Le ministre centrafricain de la Communication, Alfred Poloko, a appelé mercredi la communauté internationale à faire pression sur les rebelles de la coalition Séléka qui menacent de renverser le pouvoir du président François Bozizé, afin qu'ils déposent les armes et acceptent d'aller à la table des négociations pour la paix.
« Comme le chef de l'Etat l'a annoncé, il prêt à se rendre à Libreville (au Gabon, NDLR) pour participer aux négociations sans délai et sans condition. Toute guerre se termine autour d'une table des négociations », a déclaré dans un entretien téléphonique à Xinhua le ministre Poloko, qui a qualifié de « désastre » la situation humanitaire dans la zone des combats.
Les autorités de Bangui et les rebelles qui se sont emparés d'une partie importante du territoire de la République centrafricaine (RCA) depuis leur première attaque le 10 décembre, doivent se rencontrer pour un dialogue politique direct dans la capitale gabonaise sous l'égide de la Communauté économique des Etats de l'Afrique (CEEAC) à laquelle le pays appartient.

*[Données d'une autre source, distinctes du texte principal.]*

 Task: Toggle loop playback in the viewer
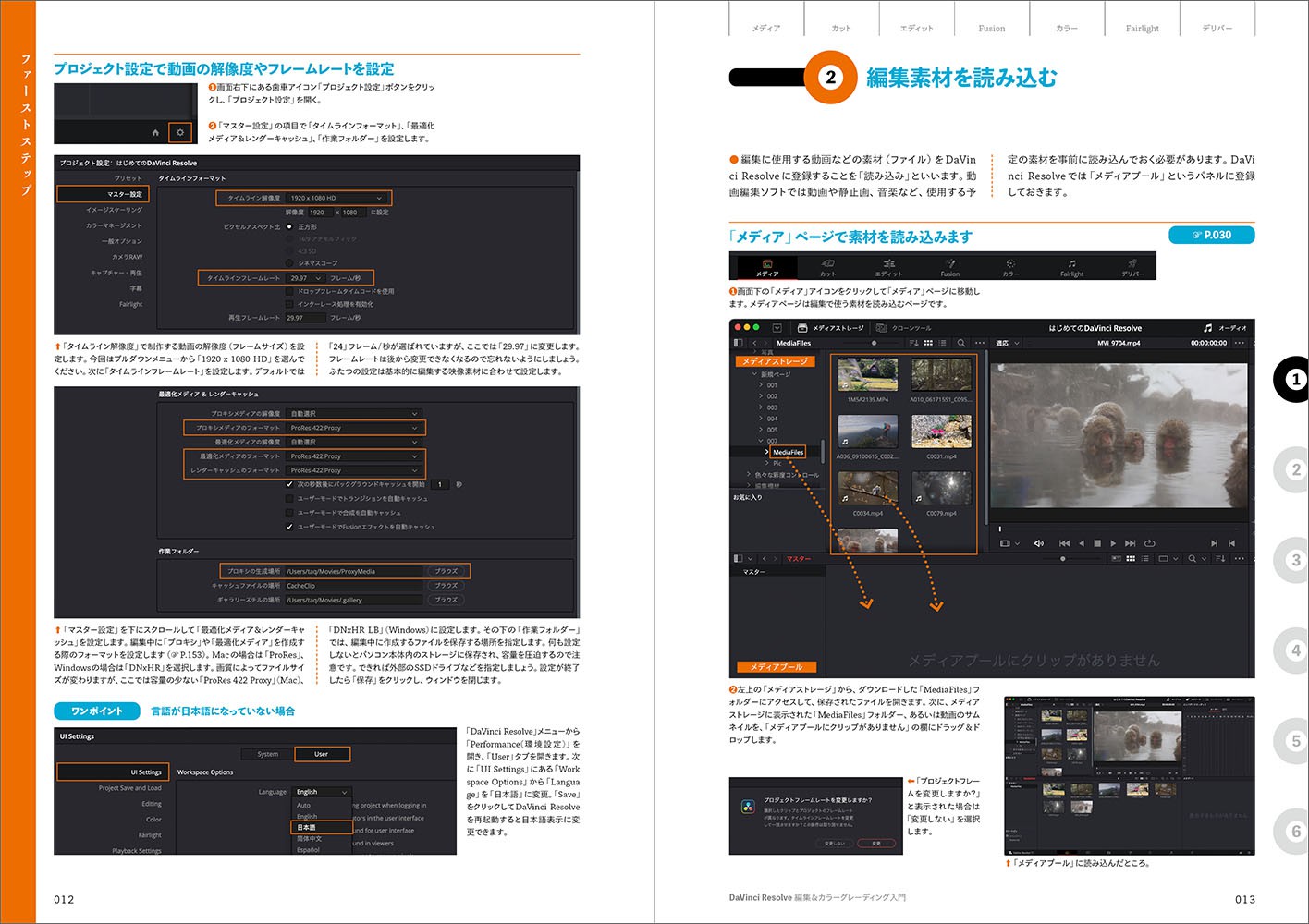click(1150, 543)
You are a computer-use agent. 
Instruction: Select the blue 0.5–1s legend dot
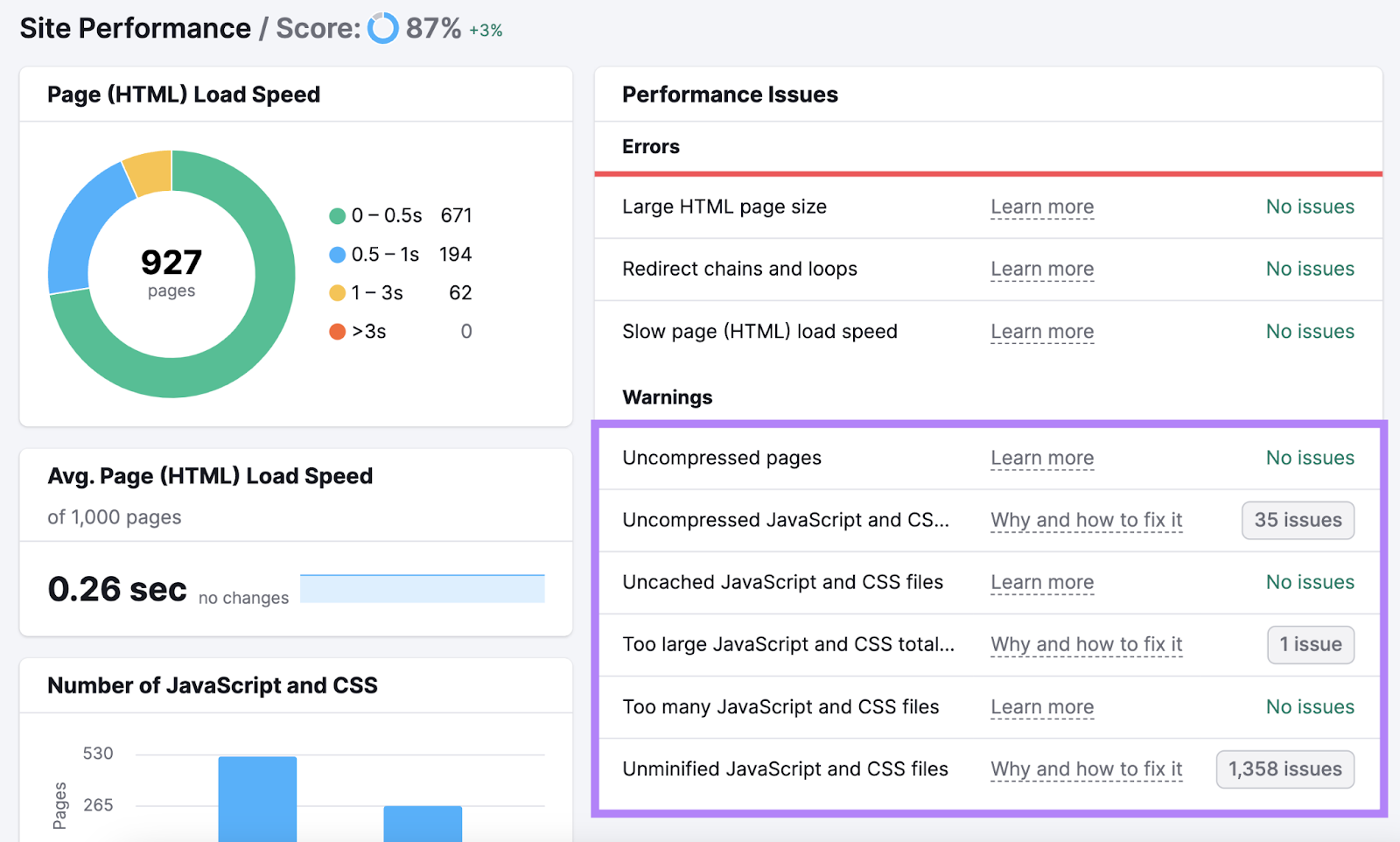point(337,254)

Le président Bozizé s'est déclaré lors de la visite lundi à Bangui de son homologue béninois, Thomas Boni Yayi, président en exercice de l'Union africaine (UA), disposé à y participer et à former un gouvernement d'union nationale au terme de cette initiative à laquelle les rebelles disent également adhérer, tout en remettant en cause cependant la sincérité du chef de l'Etat.

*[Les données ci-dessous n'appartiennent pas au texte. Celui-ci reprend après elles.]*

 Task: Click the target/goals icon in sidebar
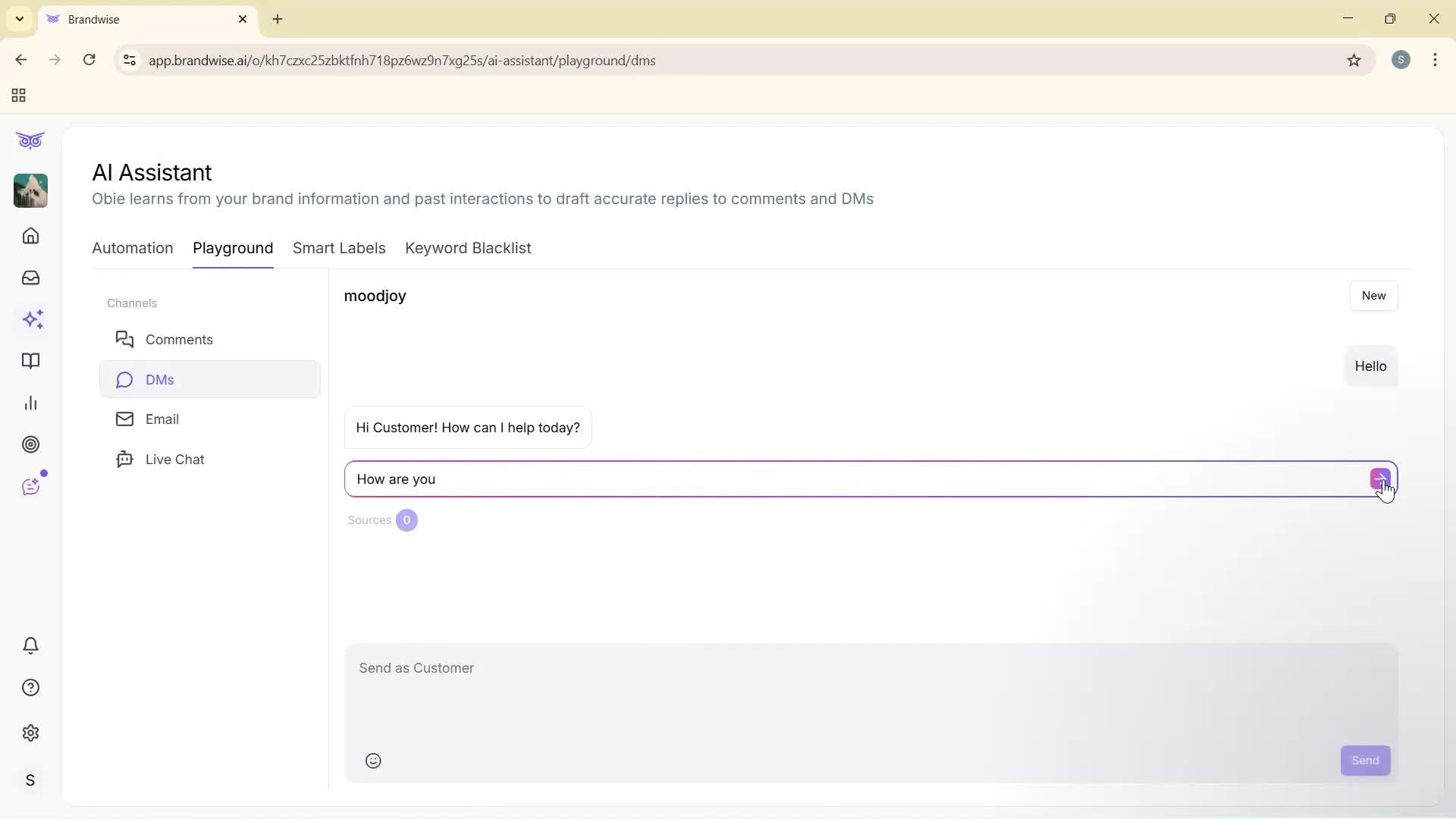tap(30, 444)
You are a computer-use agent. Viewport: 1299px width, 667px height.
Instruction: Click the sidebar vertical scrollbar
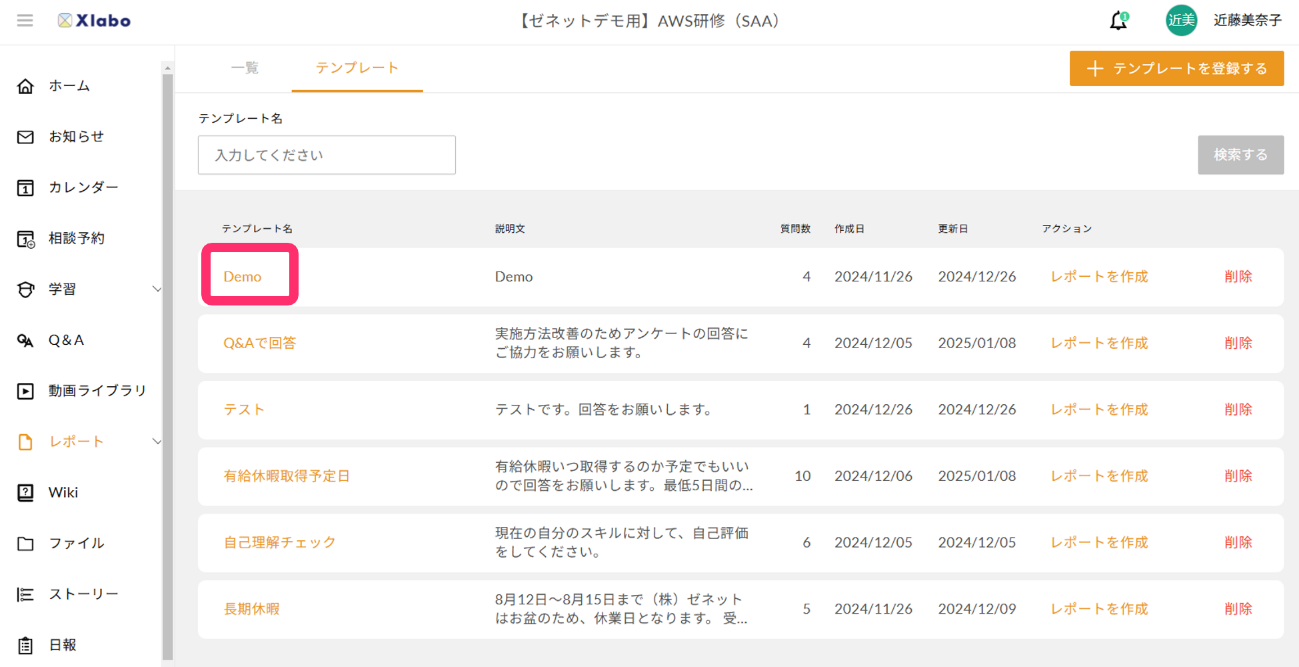(x=167, y=360)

Aucun calendrier desdits pourparlers n'a jusqu'ici été arrêté. Le ministre de la Communication dans l'entretien mercredi après- midi avec Xinhua s'est gardé de s'y prononcer, faisant savoir que le dossier ne relève pas de sa compétence.
Il a au demeurant souligné « l'urgence et la nécessité d'aller à la table des négociations et de faire des concessions dynamiques ou en d'autres termes ce que le chef de l'Etat appelle un compromis républicain, dans l'intérêt de la paix et de l'unité du pays ».
« La RCA est le seul pays de la CEMAC (Communauté économique et monétaire de l'Afrique centrale, NDLR) qui n'a pas encore mis en valeur son pétrole. C'est un pays dont le niveau de vie et le pouvoir d'achat des populations demeurent faibles. Nous sommes vraiment très en retard et notre ambition de développement prime sur toute autre considération », a-t-il justifié.
« C'st pourquoi, a-t-il poursuivi, nous comptons sur la communauté internationale pour qu'elle fasse pression sur ces groupes rebelles pour que très vite on aille vers la paix. »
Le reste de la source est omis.